• _EXERCISE GOAL_
Please reproduce every one of the lines below verbatim, changing nothing.

[Position data for words and items]
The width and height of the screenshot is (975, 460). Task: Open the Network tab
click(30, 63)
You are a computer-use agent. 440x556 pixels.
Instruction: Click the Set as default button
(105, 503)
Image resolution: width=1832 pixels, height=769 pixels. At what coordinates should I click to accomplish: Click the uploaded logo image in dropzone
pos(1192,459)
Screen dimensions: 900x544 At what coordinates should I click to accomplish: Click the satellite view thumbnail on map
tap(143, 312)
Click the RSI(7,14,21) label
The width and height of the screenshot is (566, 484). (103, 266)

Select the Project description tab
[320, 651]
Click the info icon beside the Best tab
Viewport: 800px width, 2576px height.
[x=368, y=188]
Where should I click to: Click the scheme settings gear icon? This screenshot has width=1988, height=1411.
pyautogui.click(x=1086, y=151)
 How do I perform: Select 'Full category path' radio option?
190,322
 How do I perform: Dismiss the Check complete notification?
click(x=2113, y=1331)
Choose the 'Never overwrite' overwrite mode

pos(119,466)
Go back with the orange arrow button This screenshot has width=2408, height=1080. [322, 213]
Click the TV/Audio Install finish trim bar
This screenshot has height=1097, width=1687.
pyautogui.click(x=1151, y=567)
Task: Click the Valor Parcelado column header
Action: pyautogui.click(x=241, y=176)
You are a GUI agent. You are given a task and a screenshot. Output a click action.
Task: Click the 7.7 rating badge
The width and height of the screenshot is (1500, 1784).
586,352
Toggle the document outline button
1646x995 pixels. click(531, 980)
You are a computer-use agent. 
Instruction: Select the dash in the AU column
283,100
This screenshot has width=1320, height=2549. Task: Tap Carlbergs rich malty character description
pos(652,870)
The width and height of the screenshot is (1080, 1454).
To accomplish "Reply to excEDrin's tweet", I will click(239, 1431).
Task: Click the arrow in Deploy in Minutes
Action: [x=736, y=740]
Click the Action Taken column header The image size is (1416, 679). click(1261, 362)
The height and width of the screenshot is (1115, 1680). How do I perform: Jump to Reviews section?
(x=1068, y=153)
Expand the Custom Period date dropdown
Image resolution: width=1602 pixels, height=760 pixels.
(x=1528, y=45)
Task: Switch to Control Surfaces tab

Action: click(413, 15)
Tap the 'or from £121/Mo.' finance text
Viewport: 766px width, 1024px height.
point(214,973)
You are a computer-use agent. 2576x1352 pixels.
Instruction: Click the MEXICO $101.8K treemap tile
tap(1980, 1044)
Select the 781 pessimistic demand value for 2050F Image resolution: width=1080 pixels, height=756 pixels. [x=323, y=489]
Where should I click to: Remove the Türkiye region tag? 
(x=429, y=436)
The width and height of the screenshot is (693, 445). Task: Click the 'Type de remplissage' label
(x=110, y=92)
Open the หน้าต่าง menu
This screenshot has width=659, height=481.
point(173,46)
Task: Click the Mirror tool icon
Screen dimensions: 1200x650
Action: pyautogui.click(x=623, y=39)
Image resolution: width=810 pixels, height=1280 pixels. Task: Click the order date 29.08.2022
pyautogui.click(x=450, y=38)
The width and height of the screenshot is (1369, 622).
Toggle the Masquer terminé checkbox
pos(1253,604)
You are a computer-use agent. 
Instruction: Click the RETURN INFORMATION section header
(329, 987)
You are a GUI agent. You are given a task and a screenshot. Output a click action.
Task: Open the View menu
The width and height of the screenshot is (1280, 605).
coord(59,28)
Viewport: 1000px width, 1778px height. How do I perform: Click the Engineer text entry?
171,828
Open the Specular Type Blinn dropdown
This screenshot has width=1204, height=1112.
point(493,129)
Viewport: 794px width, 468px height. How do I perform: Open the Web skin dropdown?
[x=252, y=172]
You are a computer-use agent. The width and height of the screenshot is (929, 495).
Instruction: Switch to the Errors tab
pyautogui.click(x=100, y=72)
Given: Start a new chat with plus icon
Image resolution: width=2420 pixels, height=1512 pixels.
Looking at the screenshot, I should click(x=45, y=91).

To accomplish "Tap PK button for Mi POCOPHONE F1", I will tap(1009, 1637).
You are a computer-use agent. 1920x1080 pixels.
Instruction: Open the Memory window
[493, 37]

• _EXERCISE RESPONSE_
The width and height of the screenshot is (975, 460). Task: Open the Network tab
click(30, 63)
You are a computer-use agent. 440x556 pixels.
Instruction: Click the Set as default button
(105, 503)
Image resolution: width=1832 pixels, height=769 pixels. At what coordinates should I click to accomplish: Click the uploaded logo image in dropzone
pos(1192,459)
Screen dimensions: 900x544 At what coordinates should I click to accomplish: Click the satellite view thumbnail on map
tap(143, 312)
Click the RSI(7,14,21) label
The width and height of the screenshot is (566, 484). (103, 266)

Select the Project description tab
[320, 651]
Click the info icon beside the Best tab
Viewport: 800px width, 2576px height.
[x=368, y=188]
Where should I click to: Click the scheme settings gear icon? This screenshot has width=1988, height=1411.
pyautogui.click(x=1086, y=151)
 How do I perform: Select 'Full category path' radio option?
190,322
 How do I perform: Dismiss the Check complete notification?
click(x=2113, y=1331)
Choose the 'Never overwrite' overwrite mode

pos(119,466)
Go back with the orange arrow button This screenshot has width=2408, height=1080. [322, 213]
Click the TV/Audio Install finish trim bar
This screenshot has height=1097, width=1687.
pyautogui.click(x=1151, y=567)
Task: Click the Valor Parcelado column header
Action: pyautogui.click(x=241, y=176)
You are a GUI agent. You are given a task and a screenshot. Output a click action.
Task: Click the 7.7 rating badge
The width and height of the screenshot is (1500, 1784).
586,352
Toggle the document outline button
1646x995 pixels. click(531, 980)
You are a computer-use agent. 
Instruction: Select the dash in the AU column
283,100
This screenshot has width=1320, height=2549. Task: Tap Carlbergs rich malty character description
pos(652,870)
The width and height of the screenshot is (1080, 1454).
To accomplish "Reply to excEDrin's tweet", I will click(239, 1431).
Task: Click the arrow in Deploy in Minutes
Action: [x=736, y=740]
Click the Action Taken column header The image size is (1416, 679). click(1261, 362)
The height and width of the screenshot is (1115, 1680). How do I perform: Jump to Reviews section?
(x=1068, y=153)
Expand the Custom Period date dropdown
Image resolution: width=1602 pixels, height=760 pixels.
(x=1528, y=45)
Task: Switch to Control Surfaces tab

Action: click(413, 15)
Tap the 'or from £121/Mo.' finance text
Viewport: 766px width, 1024px height.
point(214,973)
You are a computer-use agent. 2576x1352 pixels.
Instruction: Click the MEXICO $101.8K treemap tile
tap(1980, 1044)
Select the 781 pessimistic demand value for 2050F Image resolution: width=1080 pixels, height=756 pixels. [x=323, y=489]
Where should I click to: Remove the Türkiye region tag? 
(x=429, y=436)
The width and height of the screenshot is (693, 445). Task: Click the 'Type de remplissage' label
(x=110, y=92)
Open the หน้าต่าง menu
This screenshot has width=659, height=481.
point(173,46)
Task: Click the Mirror tool icon
Screen dimensions: 1200x650
Action: pyautogui.click(x=623, y=39)
Image resolution: width=810 pixels, height=1280 pixels. Task: Click the order date 29.08.2022
pyautogui.click(x=450, y=38)
The width and height of the screenshot is (1369, 622).
Toggle the Masquer terminé checkbox
pos(1253,604)
You are a computer-use agent. 
Instruction: Click the RETURN INFORMATION section header
(329, 987)
You are a GUI agent. You are given a task and a screenshot. Output a click action.
Task: Open the View menu
The width and height of the screenshot is (1280, 605).
coord(59,28)
Viewport: 1000px width, 1778px height. How do I perform: Click the Engineer text entry?
171,828
Open the Specular Type Blinn dropdown
This screenshot has width=1204, height=1112.
point(493,129)
Viewport: 794px width, 468px height. How do I perform: Open the Web skin dropdown?
[x=252, y=172]
You are a computer-use agent. The width and height of the screenshot is (929, 495).
Instruction: Switch to the Errors tab
pyautogui.click(x=100, y=72)
Given: Start a new chat with plus icon
Image resolution: width=2420 pixels, height=1512 pixels.
Looking at the screenshot, I should click(x=45, y=91).

To accomplish "Tap PK button for Mi POCOPHONE F1", I will tap(1009, 1637).
You are a computer-use agent. 1920x1080 pixels.
Instruction: Open the Memory window
[493, 37]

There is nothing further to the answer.